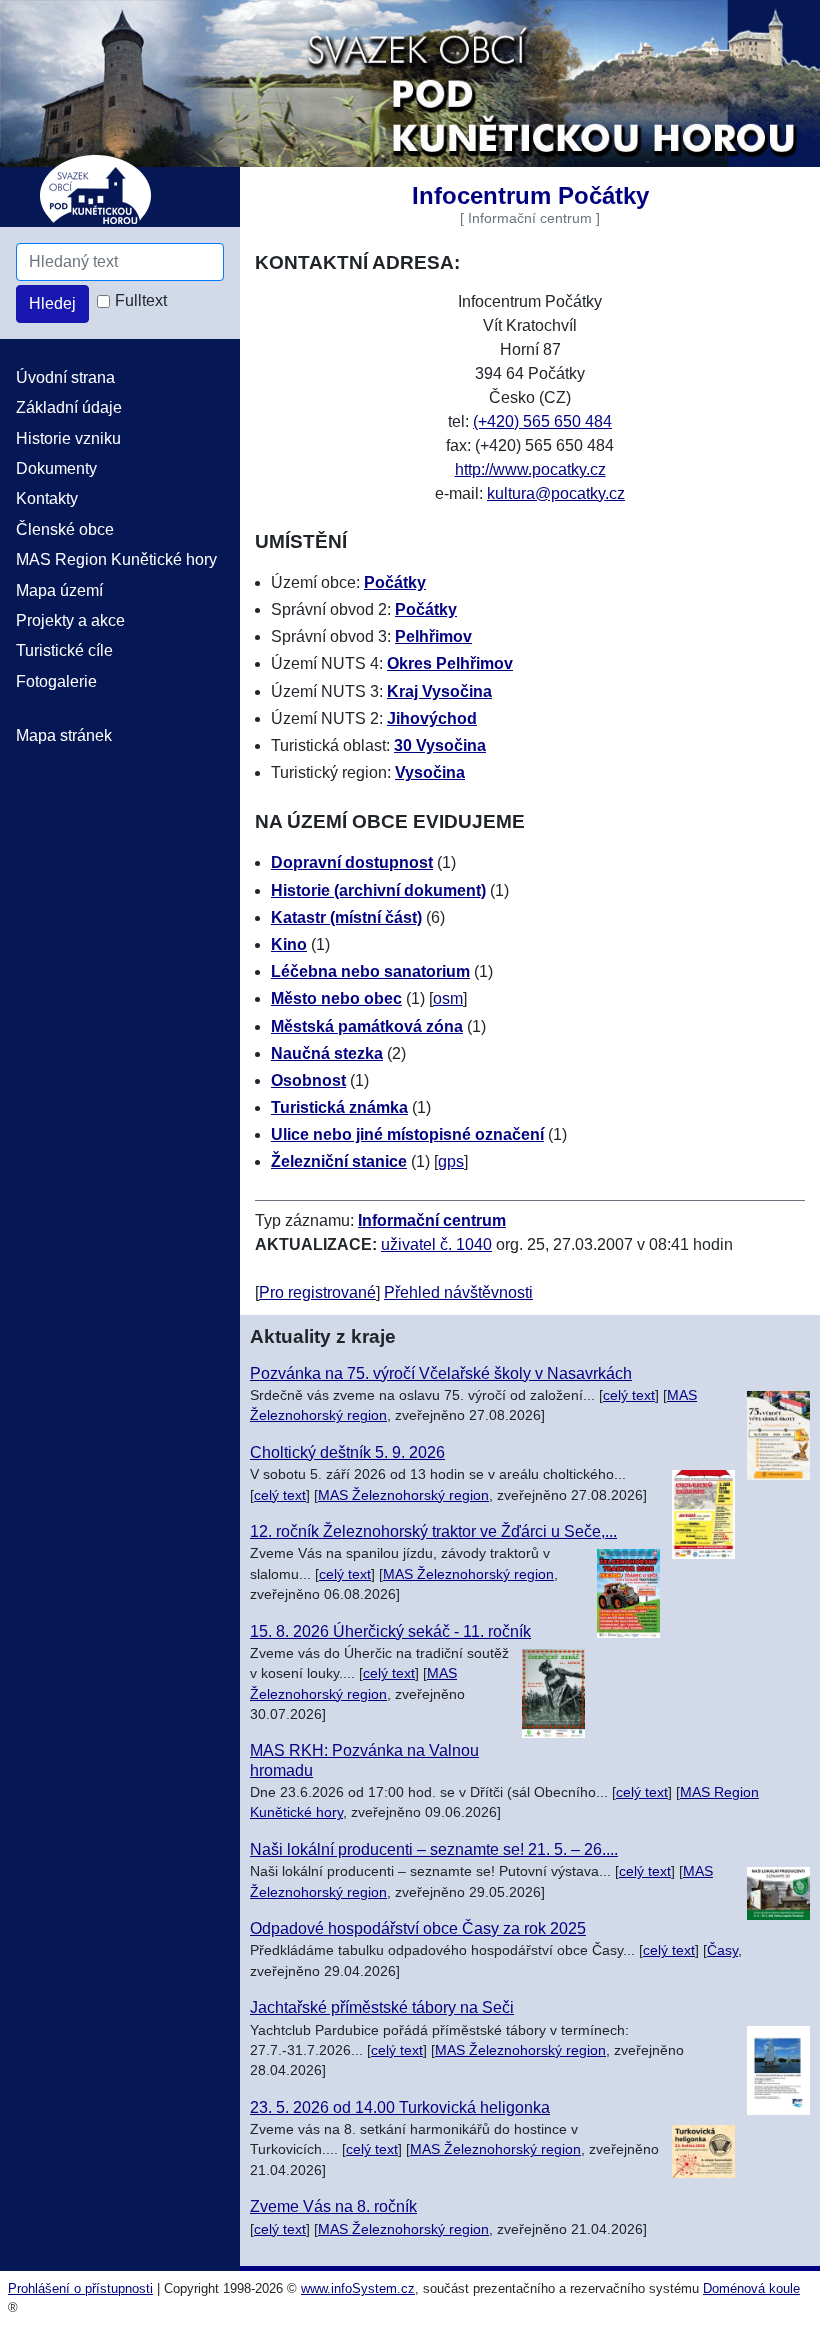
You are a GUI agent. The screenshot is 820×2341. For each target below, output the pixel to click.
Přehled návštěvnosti (458, 1292)
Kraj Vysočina (439, 691)
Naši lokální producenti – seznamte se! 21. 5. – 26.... (434, 1849)
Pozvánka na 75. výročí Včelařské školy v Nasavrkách (441, 1373)
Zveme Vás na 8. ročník (333, 2206)
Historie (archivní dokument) (378, 890)
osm (448, 998)
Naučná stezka (327, 1053)
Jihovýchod (432, 718)
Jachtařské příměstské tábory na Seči (382, 2007)
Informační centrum (432, 1220)
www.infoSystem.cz (358, 2288)
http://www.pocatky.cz (530, 469)
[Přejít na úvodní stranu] (410, 82)
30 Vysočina (440, 745)
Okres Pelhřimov (450, 663)
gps (451, 1161)
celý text (629, 1395)
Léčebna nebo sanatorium (370, 971)
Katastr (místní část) (346, 917)
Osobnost (308, 1080)
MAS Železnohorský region (403, 1495)
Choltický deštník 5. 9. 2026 (347, 1452)
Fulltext (141, 300)
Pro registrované (317, 1292)
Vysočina (430, 772)
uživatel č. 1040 (436, 1244)
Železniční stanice (339, 1161)
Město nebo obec (336, 998)
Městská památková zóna (367, 1026)
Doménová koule (751, 2288)
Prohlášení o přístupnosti (80, 2288)
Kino (289, 944)
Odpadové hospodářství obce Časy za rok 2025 (418, 1928)
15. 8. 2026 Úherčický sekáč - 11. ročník (390, 1631)
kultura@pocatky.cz (556, 493)
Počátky (395, 582)
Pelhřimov (433, 636)
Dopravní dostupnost (352, 862)
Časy (722, 1950)
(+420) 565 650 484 (542, 421)
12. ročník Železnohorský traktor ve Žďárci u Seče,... (433, 1531)
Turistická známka (339, 1107)
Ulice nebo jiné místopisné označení (407, 1134)
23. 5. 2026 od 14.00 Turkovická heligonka (400, 2107)
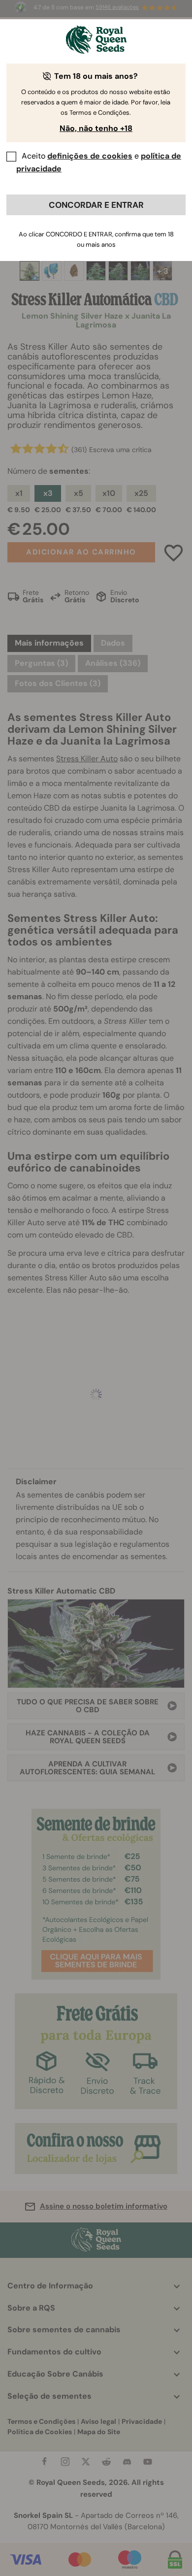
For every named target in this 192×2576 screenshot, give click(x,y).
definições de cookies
##############################
**Exercise instructions**
From the entries above, copy every line containing the word "pocatky".

**Written response**
http://www.pocatky.cz (530, 469)
kultura@pocatky.cz (556, 493)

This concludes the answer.